Huge numbers of amateurs are now trying to strike it rich on global markets, with the overall retail trading market worth up to $3 trillion in the United States alone.

But while automated trading accounts for about 75 percent of all financial market volume, just a tiny fraction of independent or amateur traders use them due to the complex technology, need for massive historical data and high costs.

HOMESPUN "ALGOS"

Nevertheless, the companies providing platforms for the homespun "algos" say popularity is growing among everyone from advertising executives and telecom engineers to defense contractors.

Quantopian's founder and chief executive John Fawcett said its membership has surged to 60,000 from 35,000 less than a year ago, while QuantConnect's founder and CEO Jared Broad saw a jump in its membership to 17,000 from 6,000 a year earlier.

Broad said automated strategies tend to do well when the markets are volatile or falling sharply, adding that trading volumes at one of his brokerages had surged 300 percent in just three weeks in 2016.

Their rapid growth raises the risk of market manipulation or fraud, but Quantopian said it had created many safeguards, including limits on the number of trades clients can make.

London-based Navinder Singh Sarao was arrested last year, with U.S. authorities linking his automatic computer trades to the "flash crash" in 2010 that briefly wiped $1 trillion from U.S. stock markets.

Sarao, who traded from his parents' house near Heathrow airport in a London suburb, is fighting U.S. attempts to extradite him. A British court is due to hear the case on Feb. 4.

TEST AND BACKTEST

In essence, rule-based online trading platforms provide tools and tutorials for people to write algorithms on Web browsers and test their models with years of historic data. They also help people to open accounts with approved brokers.

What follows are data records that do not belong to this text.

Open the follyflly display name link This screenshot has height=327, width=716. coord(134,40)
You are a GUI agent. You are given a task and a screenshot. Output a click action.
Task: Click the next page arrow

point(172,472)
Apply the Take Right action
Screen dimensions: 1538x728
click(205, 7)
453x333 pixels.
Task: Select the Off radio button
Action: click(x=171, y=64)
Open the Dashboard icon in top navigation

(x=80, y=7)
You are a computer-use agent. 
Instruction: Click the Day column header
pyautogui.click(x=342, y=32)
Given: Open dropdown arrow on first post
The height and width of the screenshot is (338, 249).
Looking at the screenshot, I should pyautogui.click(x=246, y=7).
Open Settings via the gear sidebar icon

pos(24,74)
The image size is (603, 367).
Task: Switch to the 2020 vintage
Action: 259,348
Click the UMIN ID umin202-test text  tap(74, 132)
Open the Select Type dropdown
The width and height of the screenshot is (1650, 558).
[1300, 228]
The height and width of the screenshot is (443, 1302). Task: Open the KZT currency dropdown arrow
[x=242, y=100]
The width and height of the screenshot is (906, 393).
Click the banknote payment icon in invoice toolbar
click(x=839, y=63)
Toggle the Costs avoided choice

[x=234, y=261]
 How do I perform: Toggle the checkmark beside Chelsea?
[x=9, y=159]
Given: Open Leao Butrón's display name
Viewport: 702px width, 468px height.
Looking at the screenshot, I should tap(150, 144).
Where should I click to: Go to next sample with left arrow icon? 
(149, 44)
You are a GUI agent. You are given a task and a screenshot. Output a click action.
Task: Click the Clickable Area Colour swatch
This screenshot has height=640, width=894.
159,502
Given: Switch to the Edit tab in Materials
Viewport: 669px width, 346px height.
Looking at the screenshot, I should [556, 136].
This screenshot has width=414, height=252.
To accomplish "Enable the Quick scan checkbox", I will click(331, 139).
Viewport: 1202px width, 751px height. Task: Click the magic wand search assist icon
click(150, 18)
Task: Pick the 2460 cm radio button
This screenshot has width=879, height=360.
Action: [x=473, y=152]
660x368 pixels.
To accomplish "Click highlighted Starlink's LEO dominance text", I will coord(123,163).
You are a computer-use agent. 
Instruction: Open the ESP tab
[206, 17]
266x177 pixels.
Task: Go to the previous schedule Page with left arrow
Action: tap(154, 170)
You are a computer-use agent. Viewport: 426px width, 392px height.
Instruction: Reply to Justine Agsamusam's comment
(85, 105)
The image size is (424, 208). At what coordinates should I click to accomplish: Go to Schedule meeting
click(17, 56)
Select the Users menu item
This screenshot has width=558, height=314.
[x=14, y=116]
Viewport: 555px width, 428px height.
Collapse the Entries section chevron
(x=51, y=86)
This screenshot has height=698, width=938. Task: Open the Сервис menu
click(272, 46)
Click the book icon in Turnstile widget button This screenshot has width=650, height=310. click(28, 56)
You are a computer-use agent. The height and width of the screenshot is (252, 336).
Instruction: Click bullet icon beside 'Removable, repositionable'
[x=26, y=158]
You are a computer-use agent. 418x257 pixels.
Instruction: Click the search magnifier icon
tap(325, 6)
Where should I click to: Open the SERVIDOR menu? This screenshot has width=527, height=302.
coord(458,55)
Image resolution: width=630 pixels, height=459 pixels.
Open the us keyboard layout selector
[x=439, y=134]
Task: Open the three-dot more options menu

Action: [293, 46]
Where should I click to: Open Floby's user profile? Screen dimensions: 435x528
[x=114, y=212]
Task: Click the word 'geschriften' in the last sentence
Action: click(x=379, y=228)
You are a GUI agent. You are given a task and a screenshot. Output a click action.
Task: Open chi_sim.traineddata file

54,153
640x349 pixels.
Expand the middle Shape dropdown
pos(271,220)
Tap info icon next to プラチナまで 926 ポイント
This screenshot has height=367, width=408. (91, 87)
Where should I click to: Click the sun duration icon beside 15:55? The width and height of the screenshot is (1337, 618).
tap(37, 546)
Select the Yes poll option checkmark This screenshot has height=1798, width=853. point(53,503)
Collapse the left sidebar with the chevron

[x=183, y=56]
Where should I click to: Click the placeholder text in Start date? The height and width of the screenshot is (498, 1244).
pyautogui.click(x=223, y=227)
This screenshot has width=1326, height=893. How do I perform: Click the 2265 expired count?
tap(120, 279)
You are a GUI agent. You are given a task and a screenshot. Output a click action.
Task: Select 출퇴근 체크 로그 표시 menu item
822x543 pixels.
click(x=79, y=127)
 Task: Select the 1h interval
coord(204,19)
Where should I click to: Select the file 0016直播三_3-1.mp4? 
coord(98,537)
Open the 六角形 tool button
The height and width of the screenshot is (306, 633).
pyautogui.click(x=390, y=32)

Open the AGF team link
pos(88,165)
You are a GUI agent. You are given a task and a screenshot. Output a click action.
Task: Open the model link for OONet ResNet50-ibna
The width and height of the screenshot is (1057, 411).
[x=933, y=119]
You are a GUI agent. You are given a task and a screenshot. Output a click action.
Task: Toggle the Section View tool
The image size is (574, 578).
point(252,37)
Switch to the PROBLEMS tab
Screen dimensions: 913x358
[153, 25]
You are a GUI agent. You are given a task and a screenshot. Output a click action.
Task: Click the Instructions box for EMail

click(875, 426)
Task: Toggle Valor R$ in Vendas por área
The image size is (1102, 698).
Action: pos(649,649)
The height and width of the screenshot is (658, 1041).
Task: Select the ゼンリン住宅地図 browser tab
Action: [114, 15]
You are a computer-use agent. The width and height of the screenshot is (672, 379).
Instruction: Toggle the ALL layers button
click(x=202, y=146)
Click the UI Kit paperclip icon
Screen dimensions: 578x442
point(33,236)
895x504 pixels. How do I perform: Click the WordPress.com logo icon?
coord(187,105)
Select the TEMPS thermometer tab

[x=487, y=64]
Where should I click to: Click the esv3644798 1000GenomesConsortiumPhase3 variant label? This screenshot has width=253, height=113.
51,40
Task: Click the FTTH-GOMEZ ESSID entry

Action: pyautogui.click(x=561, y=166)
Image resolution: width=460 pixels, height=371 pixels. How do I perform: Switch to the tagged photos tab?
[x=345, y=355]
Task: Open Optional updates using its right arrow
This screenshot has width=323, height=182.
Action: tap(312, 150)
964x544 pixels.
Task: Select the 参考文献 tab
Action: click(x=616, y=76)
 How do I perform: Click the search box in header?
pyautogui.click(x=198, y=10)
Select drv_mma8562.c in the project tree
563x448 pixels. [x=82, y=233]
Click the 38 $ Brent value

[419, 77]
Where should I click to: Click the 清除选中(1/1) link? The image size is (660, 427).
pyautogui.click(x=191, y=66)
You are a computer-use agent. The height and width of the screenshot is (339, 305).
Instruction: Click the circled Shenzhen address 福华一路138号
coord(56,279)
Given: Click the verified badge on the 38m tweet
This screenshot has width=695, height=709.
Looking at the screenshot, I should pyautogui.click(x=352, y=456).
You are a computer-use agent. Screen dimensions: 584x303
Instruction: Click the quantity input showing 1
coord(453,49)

It's hard to verify independently the claims of retail traders who say they have made good money this year, when worries about a slowing Chinese economy and the slumping oil price have wiped up to $8 trillion from world stock markets in January alone.

Some people like Jason Roberts have lost and got out. He spent about six years, from roughly 1999 to 2004 and again in 2008, building automated trading software before quitting to help web and mobile startup projects.

Roberts said every time he teamed up with traders on an automated trading venture, their strategies and ideas missed the mark even though they had previously been successful as market professionals.

"Like brokerages, these trading websites make money when people use their platforms, so it's in their interest to convince you that you can beat the market," said Roberts, who is now a consultant for car-ride service Uber.

"I'm not entirely convinced that it's possible to beat the market consistently, whether you're trading manually, guided by experience and intuition or algorithmically, which amounts to following an encoded set of rules ... It's easy to lose money with algorithmic trading, just like with any investment."

Julien Turc, head of cross-asset quantitative strategy at Societe Generale, said that building a systematic trading strategy is very difficult. It is easy to find strategies that would have done well in the past, but harder to make money out of them in the future.

"However, algorithm trading is getting more popular now as you have got better technologies, regulators push towards transparent and electronic trading and it's increasingly becoming difficult to make money using traditional trading tools."

BEATING HUMANS

Singleton and Michael Van Kleeck, another winner of Quantopian's monthly code-writing contest last June, are among thousands of enthusiasts who, undeterred by the criticism, believe they have an edge over traditional trading methods.

"Humans consistently underperform because they have emotional interference. Algo trading formalizes your strategy upfront and sets clear boundaries on your risk exposure," said Jon Kafton, founder of Cloud9Trader, an automated online trading site being trialled.

For Kleeck, the algo websites and trading platforms appeal to those who, like himself, have a voracious appetite for reading anything connected to making money on financial markets.

"It's not a rocket science, although there might be some rocket scientists on the forum. It's all part of the general spread of technology into everyday lives."